Ⅵ-ii 司書の協力者 (8月6日) 2. 地下の書庫
今宵の大図書館は人通りが多い一階でも通行人は少なかった。夜の十八時、えんじと豊はくりに案内されて、一階の中央付近三番街へ足を向けた。そこには海岸側のガラス壁に面した噴水広場があった。くりはその向かい側にある壁の前に立った。
「ここの扉から中に入ります」
そこには催し物のポスターの貼られた簡素な扉があった。扉を開けると、後ろにいたえんじと豊に中に入るよう促した。その先には地下へ下る緩やかな階段があった。
階段は広かった。御影石のようなつやのある黒い石でできていて、照明が少なく暗い中で黒光りしていた。階段の中央には水が流れていた。水はカスケードの中を下へ下へと流れ落ちていった。
「随分長い階段だね、くりさん」
静寂の中、豊が案内人に話しかけた。
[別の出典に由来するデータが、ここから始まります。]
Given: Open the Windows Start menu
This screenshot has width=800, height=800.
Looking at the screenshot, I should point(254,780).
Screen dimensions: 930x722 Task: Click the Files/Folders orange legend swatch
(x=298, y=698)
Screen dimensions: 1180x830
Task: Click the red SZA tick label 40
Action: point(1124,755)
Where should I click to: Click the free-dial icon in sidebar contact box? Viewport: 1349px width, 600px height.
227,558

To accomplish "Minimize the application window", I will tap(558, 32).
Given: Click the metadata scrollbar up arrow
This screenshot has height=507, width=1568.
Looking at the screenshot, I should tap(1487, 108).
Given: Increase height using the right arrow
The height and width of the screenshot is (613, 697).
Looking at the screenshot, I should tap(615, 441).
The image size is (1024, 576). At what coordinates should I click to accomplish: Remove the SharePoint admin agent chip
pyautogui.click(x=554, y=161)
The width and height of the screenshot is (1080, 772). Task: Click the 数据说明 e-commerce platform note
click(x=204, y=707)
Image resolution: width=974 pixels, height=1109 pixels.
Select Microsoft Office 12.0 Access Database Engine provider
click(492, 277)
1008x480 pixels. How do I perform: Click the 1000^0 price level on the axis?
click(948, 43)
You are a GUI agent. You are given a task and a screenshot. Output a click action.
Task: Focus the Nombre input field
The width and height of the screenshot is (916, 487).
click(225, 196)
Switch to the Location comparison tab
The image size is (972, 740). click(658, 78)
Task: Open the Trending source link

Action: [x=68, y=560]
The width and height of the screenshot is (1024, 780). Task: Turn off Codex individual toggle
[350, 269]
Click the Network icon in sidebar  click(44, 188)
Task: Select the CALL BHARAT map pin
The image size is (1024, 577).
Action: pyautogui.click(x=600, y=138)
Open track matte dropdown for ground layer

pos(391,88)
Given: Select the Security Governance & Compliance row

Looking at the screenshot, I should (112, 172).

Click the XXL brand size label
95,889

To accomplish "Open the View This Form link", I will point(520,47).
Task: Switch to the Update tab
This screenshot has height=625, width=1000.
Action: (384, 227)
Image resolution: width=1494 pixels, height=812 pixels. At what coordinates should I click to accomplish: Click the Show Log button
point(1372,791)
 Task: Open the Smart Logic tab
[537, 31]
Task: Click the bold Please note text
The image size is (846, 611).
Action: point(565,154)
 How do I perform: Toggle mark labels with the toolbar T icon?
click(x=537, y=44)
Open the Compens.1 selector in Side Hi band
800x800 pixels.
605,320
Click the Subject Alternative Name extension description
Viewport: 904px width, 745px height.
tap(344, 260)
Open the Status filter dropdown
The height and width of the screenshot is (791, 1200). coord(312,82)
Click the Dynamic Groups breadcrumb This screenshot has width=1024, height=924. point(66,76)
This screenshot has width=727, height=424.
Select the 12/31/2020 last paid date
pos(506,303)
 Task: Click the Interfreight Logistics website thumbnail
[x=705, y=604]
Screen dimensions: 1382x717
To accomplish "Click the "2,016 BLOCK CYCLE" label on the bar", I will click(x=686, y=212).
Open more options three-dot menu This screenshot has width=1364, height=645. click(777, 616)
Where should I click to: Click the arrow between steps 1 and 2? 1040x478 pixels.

段差は低いので足の疲れはないが、階段はいつまでも続き、先が遠かった。
「今、地下二階分降りています」
くりが優しく短く答えた。えんじはふと足を止め上を見上げた。先ほど通った階段が見え、水が一段づつ滝となって落ちていた。少しめまいがした。この地上から離れた場所は無限に続くかとえんじと豊は思った。
その階段を下りた先に扉があった。ここで案内人は金色の鍵をポケットから取り出し開錠した。
扉の中は静かな書架の森だった。照明は暗く、大きさの様々な書物がきれいに整頓されていた。ここでは書架は動かず、暗くて見えぬ向こうまで屹立していた。
くりは二人にそれぞれ白い手袋を渡した。
「ここの書物は貴重なものも多いので、よく気を付けて、触る時は手袋を使って下さい」
えんじはそばにあった棚から目立った本を一つ手に取ってみた。それは大きな本で、中身は和装用の布の色見本だった。
「これは……?」
くりが説明した。
「この本は国内でこの図書館にしかない本です」
大事な本と聞き、えんじは丁寧に本を元の場所にしまった。
「それでは、手分けして本を探しましょう」
くりの指示に従い、二人は新しい場所で再び本を探し始めた。
蔵書探しの中で、くりは今まで自分が調べてきたことを二人に語った。
「この稀覯本用の書庫は、一度は全部個人的に探してみたのですが、何も見つからなかったのです。たぶん『貴重な本』は、この書庫にしまっていると思うんですが。他の場所も一度は探したのですが、ありませんでした。
この図書館は不思議ですよね。本は黴が天敵なのに湿気が強くなる噴水広場を併設していたり、地下に降りる階段には水が流れていたりして。もともとこの図書館が大型商業複合施設だった時から噴水やカスケードがあったようなのですが、どういう設計で黴を防止しているのか、知っているのは館長だけです」
司書は語った。
「まるで魔法みたいですよね」
「なぜくりさんは本を探すようになったのですか?」
えんじが書架を見つめながら尋ねた。
「えんじは昨年の赤のポーンのフーガの件で本を探すようになったのでしょう? あれは私も酷いと思いました。司書はトラブルに対応するため他の人の“本”を読むこともできるので、私も読みました。
私がクロスを借りたのは高校一年生の時でした。それからずっと夢の中のパートナーは同じ人で、いつも何かを探しているようでした。そのうち相手が“本”を探しているのが分かりました。あとはえんじと同じです。大図書館の秘密を探りたかったのです」
くりは口元で笑んだ。それは、今まで独りで本を探していた者が仲間ができて喜んでいる、ように見えた。
「私は土日が休みです。なのでこれから週末は一緒に朝から夜まで探すということでいいですか?」
くりが優しく提案した。えんじが肯った。
「分かったさね」
「強い味方ができたね、えんじ!」
豊が新しく結ばれた縁を見て喜んでえんじに言った。
「宜しく、くりさん」
えんじはこの司書の読者はリアかな、と思った。